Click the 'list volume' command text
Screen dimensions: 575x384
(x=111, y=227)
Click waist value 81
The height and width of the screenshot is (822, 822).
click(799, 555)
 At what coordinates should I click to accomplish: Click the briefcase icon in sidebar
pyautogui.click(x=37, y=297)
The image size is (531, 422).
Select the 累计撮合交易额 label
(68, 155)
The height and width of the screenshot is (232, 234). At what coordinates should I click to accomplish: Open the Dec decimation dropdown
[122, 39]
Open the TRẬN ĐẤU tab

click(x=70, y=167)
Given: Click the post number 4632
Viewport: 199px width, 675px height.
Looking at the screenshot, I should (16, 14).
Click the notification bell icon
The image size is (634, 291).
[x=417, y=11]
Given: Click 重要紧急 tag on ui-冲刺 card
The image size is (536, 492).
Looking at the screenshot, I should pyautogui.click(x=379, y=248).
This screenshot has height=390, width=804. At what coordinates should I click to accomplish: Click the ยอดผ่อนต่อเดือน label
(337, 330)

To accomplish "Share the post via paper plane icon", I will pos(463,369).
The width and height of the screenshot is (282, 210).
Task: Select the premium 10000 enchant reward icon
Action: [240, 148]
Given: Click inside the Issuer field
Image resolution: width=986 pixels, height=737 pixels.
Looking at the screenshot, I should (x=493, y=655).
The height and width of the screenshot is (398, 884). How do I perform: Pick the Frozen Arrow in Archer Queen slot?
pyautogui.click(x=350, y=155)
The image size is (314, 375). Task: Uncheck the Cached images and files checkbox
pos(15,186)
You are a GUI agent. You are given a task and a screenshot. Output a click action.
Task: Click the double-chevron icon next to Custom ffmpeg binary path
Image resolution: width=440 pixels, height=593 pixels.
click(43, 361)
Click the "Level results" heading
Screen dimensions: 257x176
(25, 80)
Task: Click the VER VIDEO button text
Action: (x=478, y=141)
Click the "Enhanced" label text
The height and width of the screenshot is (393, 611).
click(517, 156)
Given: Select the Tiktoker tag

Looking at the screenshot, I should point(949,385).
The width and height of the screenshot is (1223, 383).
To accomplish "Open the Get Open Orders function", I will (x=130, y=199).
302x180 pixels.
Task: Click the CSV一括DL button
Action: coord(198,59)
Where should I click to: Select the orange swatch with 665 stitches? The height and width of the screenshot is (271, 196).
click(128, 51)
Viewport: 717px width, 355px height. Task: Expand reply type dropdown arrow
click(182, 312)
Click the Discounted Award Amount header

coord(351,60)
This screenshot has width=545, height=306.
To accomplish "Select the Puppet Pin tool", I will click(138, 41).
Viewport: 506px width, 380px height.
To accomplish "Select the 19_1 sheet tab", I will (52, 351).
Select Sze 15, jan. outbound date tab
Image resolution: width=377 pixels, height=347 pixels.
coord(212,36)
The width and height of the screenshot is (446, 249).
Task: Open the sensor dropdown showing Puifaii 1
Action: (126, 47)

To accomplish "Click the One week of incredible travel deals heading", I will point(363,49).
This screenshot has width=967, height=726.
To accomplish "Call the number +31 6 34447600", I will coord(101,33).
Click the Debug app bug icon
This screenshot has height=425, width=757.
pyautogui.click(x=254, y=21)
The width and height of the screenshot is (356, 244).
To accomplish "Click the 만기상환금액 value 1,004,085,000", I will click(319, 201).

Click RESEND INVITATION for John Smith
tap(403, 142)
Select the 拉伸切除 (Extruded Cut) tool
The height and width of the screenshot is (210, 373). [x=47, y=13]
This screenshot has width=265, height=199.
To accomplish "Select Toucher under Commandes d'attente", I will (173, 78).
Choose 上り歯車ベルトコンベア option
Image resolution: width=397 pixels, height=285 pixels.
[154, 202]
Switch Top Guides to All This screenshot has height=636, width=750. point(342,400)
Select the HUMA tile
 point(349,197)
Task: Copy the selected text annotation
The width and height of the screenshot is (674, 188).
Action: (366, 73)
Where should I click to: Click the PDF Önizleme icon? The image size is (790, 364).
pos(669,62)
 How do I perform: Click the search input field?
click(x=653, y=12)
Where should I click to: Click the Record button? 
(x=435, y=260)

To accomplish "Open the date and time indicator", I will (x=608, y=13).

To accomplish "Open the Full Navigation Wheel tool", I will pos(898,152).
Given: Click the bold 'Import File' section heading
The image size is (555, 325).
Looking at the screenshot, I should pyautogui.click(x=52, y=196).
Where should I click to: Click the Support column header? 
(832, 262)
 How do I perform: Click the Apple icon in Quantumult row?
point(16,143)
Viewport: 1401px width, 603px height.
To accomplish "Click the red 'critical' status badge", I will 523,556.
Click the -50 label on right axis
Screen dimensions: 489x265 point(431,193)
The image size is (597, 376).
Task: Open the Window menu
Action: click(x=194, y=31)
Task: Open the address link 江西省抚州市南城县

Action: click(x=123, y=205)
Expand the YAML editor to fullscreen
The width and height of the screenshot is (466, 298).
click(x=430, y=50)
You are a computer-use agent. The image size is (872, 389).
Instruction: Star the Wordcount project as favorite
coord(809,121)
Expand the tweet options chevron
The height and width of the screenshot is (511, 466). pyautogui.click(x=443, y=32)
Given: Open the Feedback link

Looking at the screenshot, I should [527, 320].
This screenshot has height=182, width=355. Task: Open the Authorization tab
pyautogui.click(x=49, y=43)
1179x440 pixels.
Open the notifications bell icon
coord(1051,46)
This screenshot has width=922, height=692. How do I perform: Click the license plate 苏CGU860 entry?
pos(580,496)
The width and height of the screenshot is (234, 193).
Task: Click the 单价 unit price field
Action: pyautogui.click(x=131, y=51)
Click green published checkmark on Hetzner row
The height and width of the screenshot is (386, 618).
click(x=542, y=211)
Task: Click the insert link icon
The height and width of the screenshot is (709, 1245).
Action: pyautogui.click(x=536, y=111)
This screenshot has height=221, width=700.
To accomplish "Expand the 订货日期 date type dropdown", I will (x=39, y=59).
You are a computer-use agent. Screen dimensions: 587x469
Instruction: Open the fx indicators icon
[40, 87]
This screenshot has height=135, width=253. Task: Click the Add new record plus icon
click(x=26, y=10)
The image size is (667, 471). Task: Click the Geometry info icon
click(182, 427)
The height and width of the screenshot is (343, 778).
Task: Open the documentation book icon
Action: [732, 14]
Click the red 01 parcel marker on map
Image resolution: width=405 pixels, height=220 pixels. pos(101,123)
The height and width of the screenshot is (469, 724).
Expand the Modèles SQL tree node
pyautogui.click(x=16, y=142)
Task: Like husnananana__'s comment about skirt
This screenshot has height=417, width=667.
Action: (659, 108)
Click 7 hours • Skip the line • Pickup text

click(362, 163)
◆ ◆ ◆ ◆ ◆
# [TASK DETAILS]
Copy out the lines above with "agent" in them.

# [OUTPUT OF THE TASK]
You are a GUI agent. You are given a task and a screenshot. Output a click action.
You are a computer-use agent. The image size is (872, 389).
You are a computer-use agent. Screen dimensions: 587x469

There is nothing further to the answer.